To believe this you must believe:

  1.  Exxon would rather have the profits of <10% of the oil market instead of the profits a new technology that allows them corner a much larger energy market  and reap the high profits that could bring.  Oilco management likes the money a lot more than the oil.
  2.  That only the big oilcos have access to this new innovative technology and that GE, Silicon valley, ABB Japan Inc or any other technology group could not invent said technology or are working in concert with big oil without getting any obvious payment.
  3.  That countries like China, who've been able to penetrate and steal secret nuclear technology cannot do the same to get this magic energy technology.Add Israel, France, Japan, Germany, Korea and others to the list of smart, aggressive countries that are short oil and spend big %'s of their GDP on imported energy.

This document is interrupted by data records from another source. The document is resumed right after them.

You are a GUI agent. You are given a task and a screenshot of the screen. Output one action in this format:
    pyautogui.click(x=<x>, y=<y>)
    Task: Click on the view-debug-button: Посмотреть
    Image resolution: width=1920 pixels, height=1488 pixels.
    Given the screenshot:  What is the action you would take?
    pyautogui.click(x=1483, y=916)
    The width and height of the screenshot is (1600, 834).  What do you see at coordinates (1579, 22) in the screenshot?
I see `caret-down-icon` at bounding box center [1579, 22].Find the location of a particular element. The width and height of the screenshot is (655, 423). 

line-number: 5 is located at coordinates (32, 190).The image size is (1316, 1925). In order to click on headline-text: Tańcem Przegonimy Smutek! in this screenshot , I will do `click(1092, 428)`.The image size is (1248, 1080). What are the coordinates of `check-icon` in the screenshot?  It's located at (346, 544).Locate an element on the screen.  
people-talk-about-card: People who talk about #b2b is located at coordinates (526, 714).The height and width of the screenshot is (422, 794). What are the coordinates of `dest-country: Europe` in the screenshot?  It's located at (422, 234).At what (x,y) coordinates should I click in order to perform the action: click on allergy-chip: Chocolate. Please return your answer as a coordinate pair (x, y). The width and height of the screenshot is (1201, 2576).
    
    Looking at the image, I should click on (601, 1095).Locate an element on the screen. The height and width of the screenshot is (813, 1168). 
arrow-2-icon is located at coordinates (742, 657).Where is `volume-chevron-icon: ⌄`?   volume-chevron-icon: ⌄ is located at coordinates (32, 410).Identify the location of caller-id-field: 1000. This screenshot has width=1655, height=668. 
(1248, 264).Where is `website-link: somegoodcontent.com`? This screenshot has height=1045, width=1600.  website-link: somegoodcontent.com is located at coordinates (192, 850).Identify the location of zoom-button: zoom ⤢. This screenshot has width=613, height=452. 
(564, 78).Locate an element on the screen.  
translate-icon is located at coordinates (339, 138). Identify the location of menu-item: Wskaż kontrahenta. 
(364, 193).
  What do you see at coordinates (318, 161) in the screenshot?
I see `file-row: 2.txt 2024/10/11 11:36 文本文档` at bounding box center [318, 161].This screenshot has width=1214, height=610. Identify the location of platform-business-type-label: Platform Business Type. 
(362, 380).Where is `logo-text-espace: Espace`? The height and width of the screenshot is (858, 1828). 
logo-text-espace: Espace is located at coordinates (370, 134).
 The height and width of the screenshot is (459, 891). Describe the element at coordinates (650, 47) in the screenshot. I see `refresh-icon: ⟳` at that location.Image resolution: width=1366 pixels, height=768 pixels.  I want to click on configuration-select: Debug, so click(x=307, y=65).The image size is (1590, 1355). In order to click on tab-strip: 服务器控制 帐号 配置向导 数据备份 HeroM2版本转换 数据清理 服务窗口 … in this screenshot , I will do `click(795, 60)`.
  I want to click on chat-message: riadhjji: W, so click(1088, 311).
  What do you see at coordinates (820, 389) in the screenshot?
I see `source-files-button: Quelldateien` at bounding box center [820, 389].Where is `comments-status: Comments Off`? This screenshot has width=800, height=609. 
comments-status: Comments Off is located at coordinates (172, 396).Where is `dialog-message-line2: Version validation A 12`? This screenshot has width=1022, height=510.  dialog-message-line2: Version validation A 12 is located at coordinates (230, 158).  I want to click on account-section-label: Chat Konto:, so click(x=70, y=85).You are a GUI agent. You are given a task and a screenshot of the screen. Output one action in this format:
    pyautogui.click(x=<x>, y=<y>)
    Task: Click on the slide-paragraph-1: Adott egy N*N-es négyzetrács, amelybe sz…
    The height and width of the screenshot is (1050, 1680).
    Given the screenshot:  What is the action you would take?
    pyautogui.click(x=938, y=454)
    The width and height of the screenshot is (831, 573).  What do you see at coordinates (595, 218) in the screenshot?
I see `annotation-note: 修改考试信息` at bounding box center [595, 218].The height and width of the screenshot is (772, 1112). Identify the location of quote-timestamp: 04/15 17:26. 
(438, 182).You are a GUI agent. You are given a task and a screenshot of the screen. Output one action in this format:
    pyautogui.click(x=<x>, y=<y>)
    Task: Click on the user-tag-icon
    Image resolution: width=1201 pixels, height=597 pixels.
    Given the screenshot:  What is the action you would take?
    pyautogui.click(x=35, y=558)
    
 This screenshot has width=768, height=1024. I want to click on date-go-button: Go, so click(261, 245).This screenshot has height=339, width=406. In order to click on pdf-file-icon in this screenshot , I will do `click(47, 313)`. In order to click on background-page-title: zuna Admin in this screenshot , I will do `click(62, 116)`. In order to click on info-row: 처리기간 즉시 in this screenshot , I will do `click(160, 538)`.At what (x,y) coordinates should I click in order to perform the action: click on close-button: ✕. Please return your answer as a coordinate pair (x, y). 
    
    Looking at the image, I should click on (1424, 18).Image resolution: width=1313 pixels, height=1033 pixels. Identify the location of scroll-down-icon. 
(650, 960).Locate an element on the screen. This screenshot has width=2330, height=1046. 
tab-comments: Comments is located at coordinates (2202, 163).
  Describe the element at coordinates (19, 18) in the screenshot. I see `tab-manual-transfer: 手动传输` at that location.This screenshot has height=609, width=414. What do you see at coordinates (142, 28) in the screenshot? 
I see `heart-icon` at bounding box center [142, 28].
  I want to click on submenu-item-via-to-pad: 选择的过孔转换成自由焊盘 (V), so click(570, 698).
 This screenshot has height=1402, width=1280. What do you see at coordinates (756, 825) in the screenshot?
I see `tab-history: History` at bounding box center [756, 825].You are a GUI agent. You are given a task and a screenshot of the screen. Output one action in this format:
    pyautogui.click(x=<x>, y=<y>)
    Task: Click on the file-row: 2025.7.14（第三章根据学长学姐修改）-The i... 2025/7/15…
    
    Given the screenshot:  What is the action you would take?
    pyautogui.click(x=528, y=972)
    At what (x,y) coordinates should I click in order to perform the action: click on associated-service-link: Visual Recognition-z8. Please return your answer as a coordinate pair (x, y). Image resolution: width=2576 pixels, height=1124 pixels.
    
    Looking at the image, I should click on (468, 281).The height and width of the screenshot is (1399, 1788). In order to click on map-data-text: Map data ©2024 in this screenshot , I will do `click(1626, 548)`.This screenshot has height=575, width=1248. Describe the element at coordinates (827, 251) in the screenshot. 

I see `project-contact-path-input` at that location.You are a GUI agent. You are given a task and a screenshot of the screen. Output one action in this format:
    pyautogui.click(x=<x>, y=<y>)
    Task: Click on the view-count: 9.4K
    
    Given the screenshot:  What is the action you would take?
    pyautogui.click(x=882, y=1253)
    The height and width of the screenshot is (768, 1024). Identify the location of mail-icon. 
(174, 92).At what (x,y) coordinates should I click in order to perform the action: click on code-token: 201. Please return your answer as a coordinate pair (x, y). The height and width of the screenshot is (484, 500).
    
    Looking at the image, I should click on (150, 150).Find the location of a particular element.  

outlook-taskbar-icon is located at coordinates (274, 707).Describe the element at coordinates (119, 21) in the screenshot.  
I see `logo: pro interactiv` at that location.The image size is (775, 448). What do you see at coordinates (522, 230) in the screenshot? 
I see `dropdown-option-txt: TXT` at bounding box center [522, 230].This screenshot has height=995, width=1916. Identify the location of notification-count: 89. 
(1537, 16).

They're all rolling over for big oil??  
Best be a double layer tin hat.  

Your understanding of the mogas market in the US is very poor.  First, the oil majors don't run the NYMEX where the bulk of wholesale price for the entire country is set.  Other areas trade as diffs to the NYMEX +/- 3 to 10 cts, with the USWC being the least linked.

Wall Street, physical traders, importers such as Venz rule the NYMEX = NY market.  They could not give a crap about how much Exxon makes.  On DK another poster pointed out the biggest US Independant refiner Valero doesn't even have an upstream biz to protect.  They are smart,aggressive speculators compared the no hopers at Chevron, Exxon and Shell and have far more to say about mogas prices on the Merc.

Mogas has indeed dropped dramatically in the last 30 days.  From about $2.20 on the NYMEX to about $1.70 so roughly 25% at the wholesale level.  Greater than your 16% which is skewed by the relatively fixed tax, marketing, transportation and dealer cost/profits.  This is pretty extreme in the energy markets but not uncommon.  In fact the nat gas price collapsing this spring from $15/MMSCF to $6 today is a 60% drop.

The causes of both can just as easily be explained by normal behaviour in a supplier dominated market.

First, as an aside, the role of speculators has increased on futures/forwards markets.  Hedge funds are keenly interested these days in taking some exposure to commods as they do not correlate with stocks.  And can be inverse.  Helps smooth their performance.  Regular folk can play via the GSCI or other instruments.

This has resulted in the back end futures actually dragging up the front in some ways.  Reversion to the old mean is no longer likely as 10 year out paper is no longer at the old mean.  It's at $50+.

What's going on today then?

The mogas market positioned itself for a repeat of last year's hurricane season.  If you remember, the initial projections were for nearly as many and nearly as many severe hurricanes.  Traders filled tanks, refiners ran hard and speculators bought futures for August/Sept in a big way.  People played from the long side from the most part.

What actually happened?  The #1 rule of markets took hold-- "the market moves in the direction that screws the most players"  A more polite version is that once conventional wisdom is factored into the market, the odds are you move the opposite direction.

Demand was high but stable to last year so inventories held up.  We had no severe refinery disruptions.  Hurricane season has been a big nothing so far.  There is plenty of gas in tank

So as a speculator that bought mogas up to a $15/bbl crack over crude, what do you do now?  Mogas season is over.  Demand will slide.  You will have to pay a fortune to roll Sept futures into Oct as that market was backward for a number of reasons -- demand, quality, fear factor.  Sept went off the board last thurs but any rolling/liquidation started sooner.

The length had to puke.  And puke they've done.  Mogas cracks have collapsed to $1.70/gal = $71.5/bbl vs $68.5 crude or $3/bbl.  That's about where you would find them back in the glut refining days of the 90's this time of year.  Refiners will keep running as heat is much more profitable, but this will put a damper on their ardor.

So there you have it.  No great mystery or star chamber conspiracy.  

Do I think Oilcos are well behaved, honorable corporate citizens?  Of course not.  But they don't have the power to make oil prices wave to fix elections like this tin hat diary proposes.